By 1987, it was becoming clear that the Soviets had exhausted their will and resources for a prolonged stay in Afghanistan. Later, the Geneva Accords were signed by the Soviet leaders to withdraw from Afghanistan. The cumulative effect of all these events was gradually changing the attitude of the USA leaders towards their alliance with Pakistan. Thus, we began facing an increased pressure for signing the Non-proliferation Treaty and rollback our nuclear program with frequent warnings for the suspension of the aid package. However, President Reagan and his team continued to stand by this allied relationship until August 1988, the year of the death of President Zia-ul-Haq in an air crash and the election of George Bush as the new USA leader in November, the same year.
Relations between the two countries scaled down from a closest ally to normal contacts from January 1989 with the USA leaders tilting to India. The two successive civilian governments of Benazir Bhutto and Mian Nawaz Sharif did not have much involvement in our nuclear program. The Army Chief and President Ghulam Ishaq Khan kept the two young Prime Ministers at a distance from this sensitive national issue lest they may bend before the USA pressure. After the collapse of the Soviet Union in 1991 and the election of the Democratic Bill Clinton as the new USA leader in November 1993, India began to receive more importance in the USA foreign and security policy calculations.

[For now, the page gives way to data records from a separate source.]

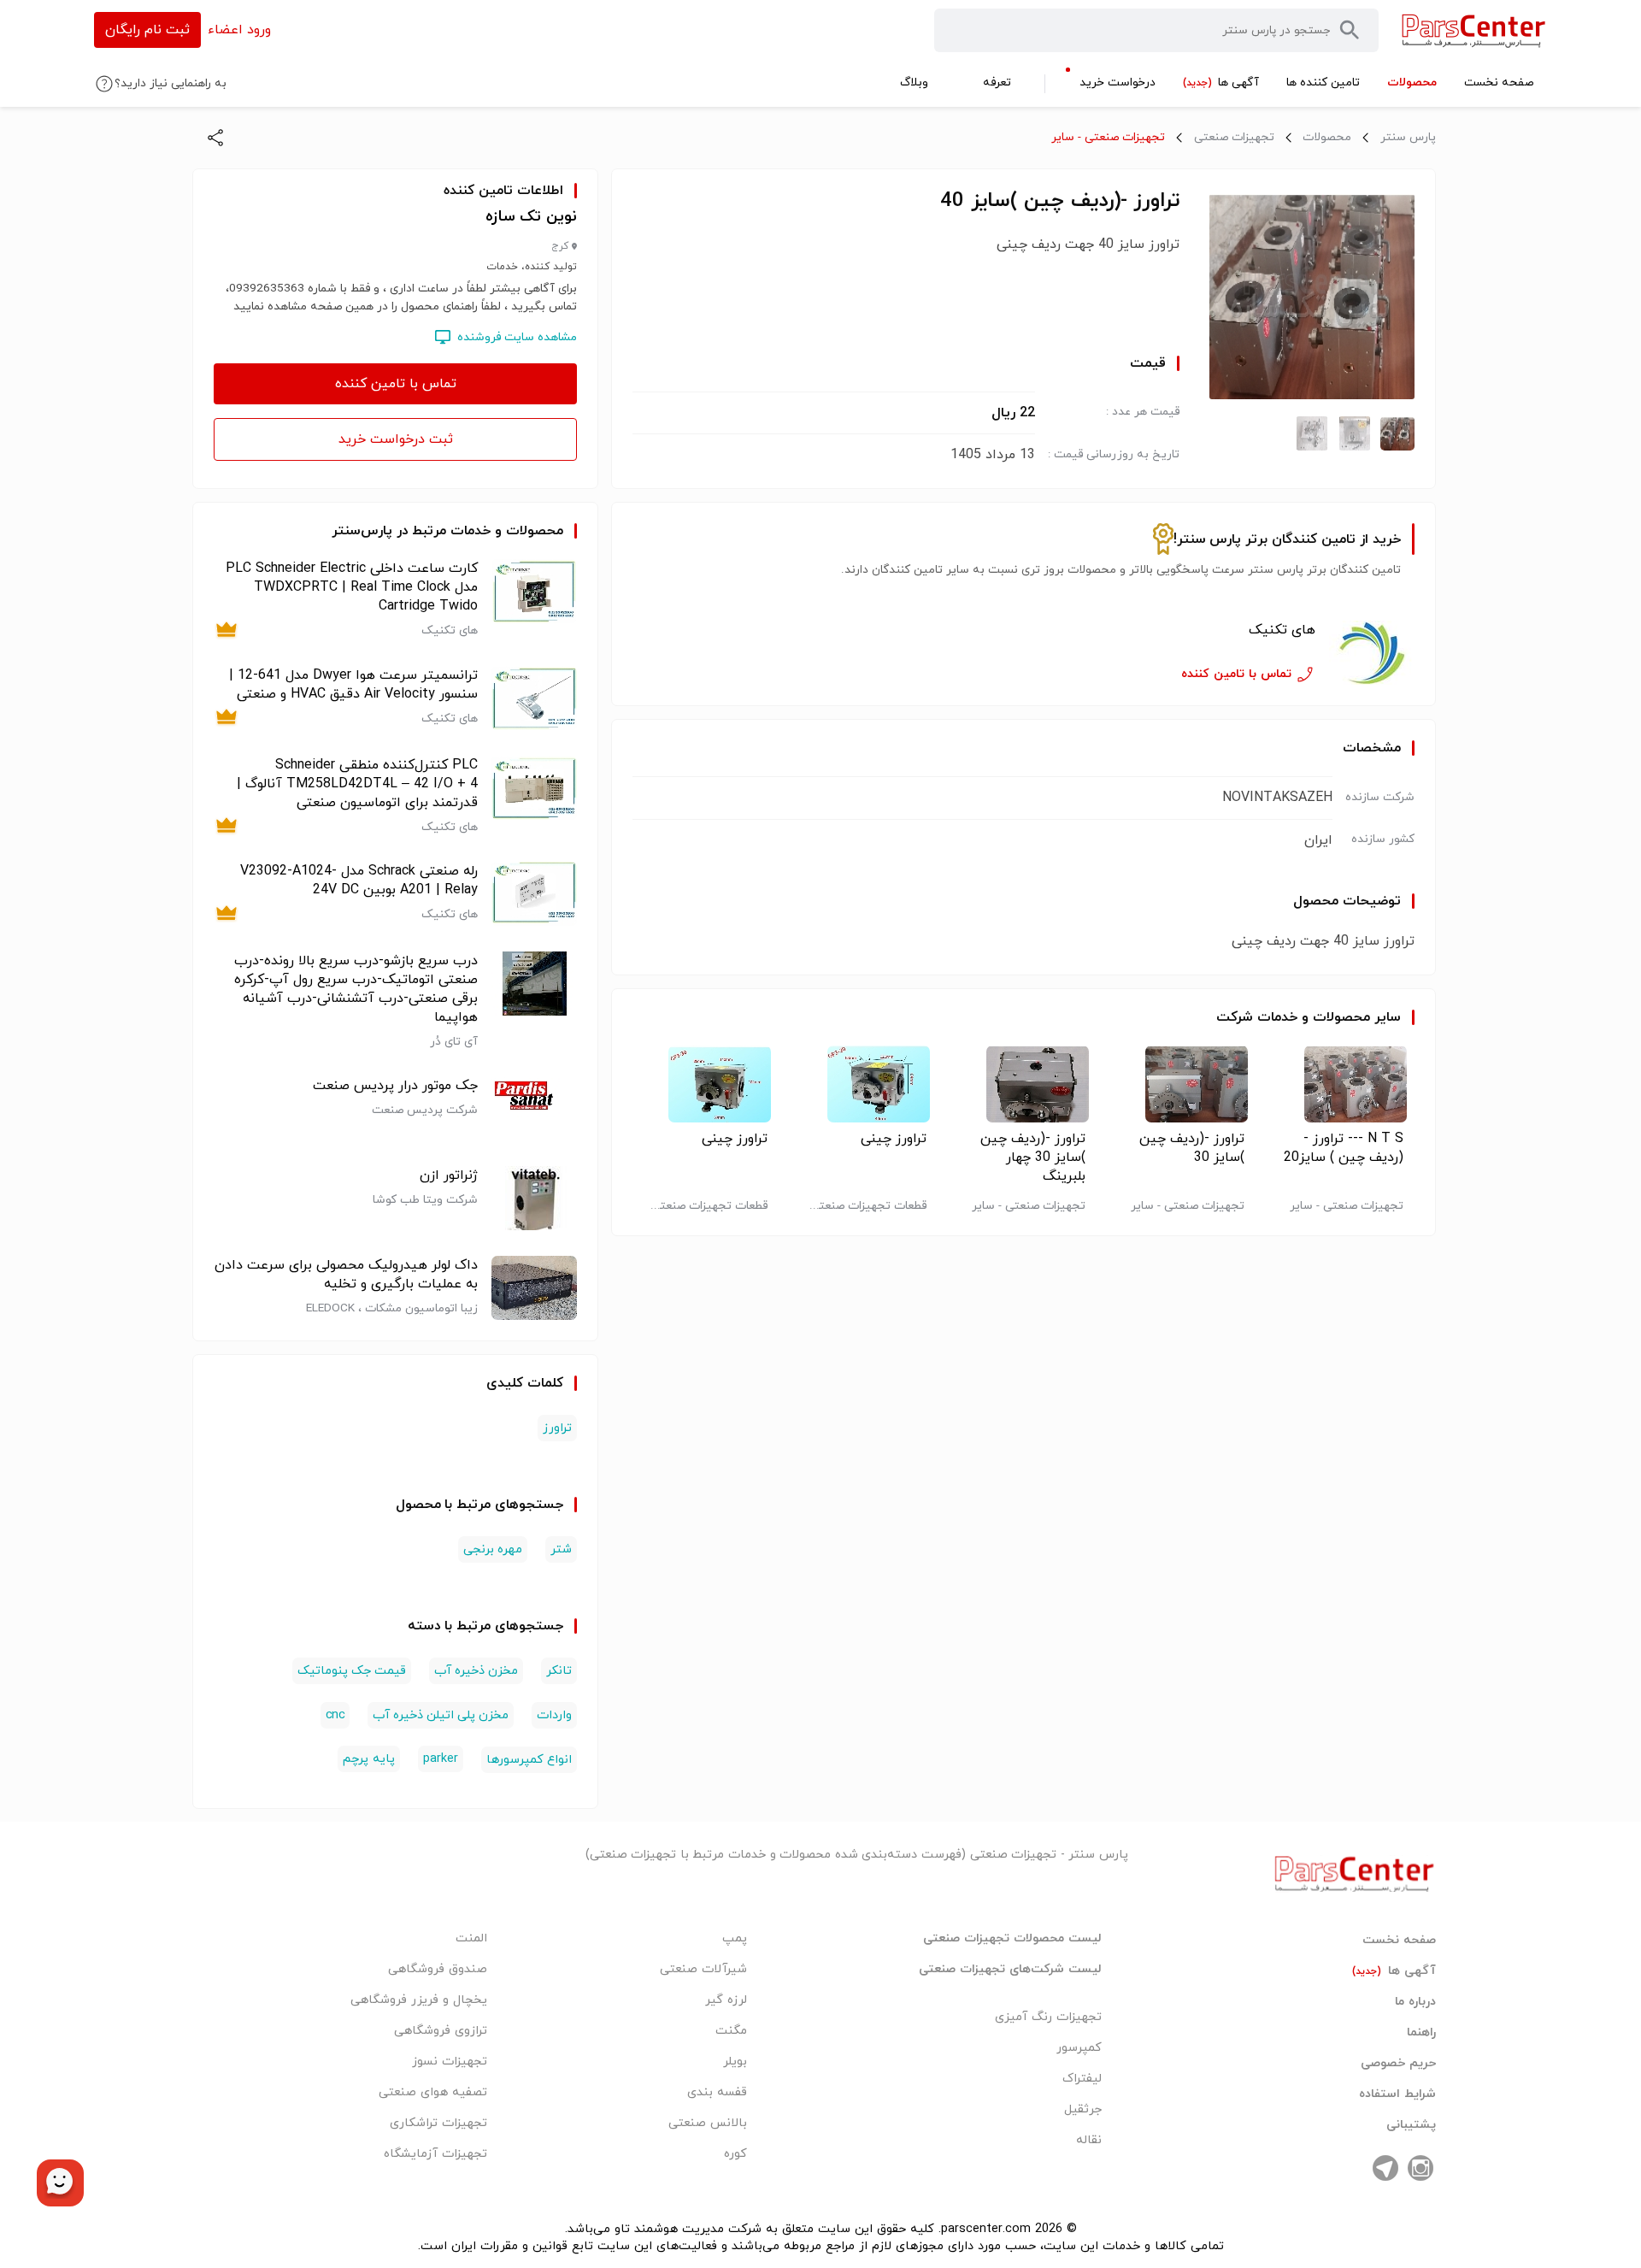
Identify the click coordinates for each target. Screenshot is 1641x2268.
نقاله (1089, 2140)
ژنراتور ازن (449, 1175)
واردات (554, 1715)
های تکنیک (1282, 630)
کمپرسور (1079, 2048)
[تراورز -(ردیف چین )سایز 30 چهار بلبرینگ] (1023, 1084)
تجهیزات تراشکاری (438, 2123)
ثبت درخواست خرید (395, 439)
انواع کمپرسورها (529, 1760)
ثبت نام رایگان (147, 30)
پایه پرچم (369, 1759)
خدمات (1277, 1017)
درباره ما (1415, 2002)
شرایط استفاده (1397, 2094)
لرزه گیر (726, 2000)
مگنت (731, 2031)
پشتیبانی (1411, 2125)
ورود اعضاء (239, 30)
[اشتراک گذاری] (215, 137)
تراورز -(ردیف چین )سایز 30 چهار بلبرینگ (1032, 1157)
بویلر (735, 2062)
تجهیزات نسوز (449, 2062)
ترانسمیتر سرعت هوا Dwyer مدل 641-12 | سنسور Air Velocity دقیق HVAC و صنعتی (353, 685)
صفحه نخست (1399, 1940)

The USA policy on non-proliferation was nuanced to augment pressure on Pakistan only though Pakistan was still cooperating in US war against terrorism and in their peacekeeping efforts around the world particularly in Somalia, Haiti, Bosnia and Congo and the capture of Ramzi Yousaf, Mir Aimal Kansi. The most important US help to Pakistan in the 1990s was to help avert a full war between the two nuclear states of South Asia arising out of our adventure in Kargil before the overthrow of the Nawaz regime by General Pervaiz Musharraf.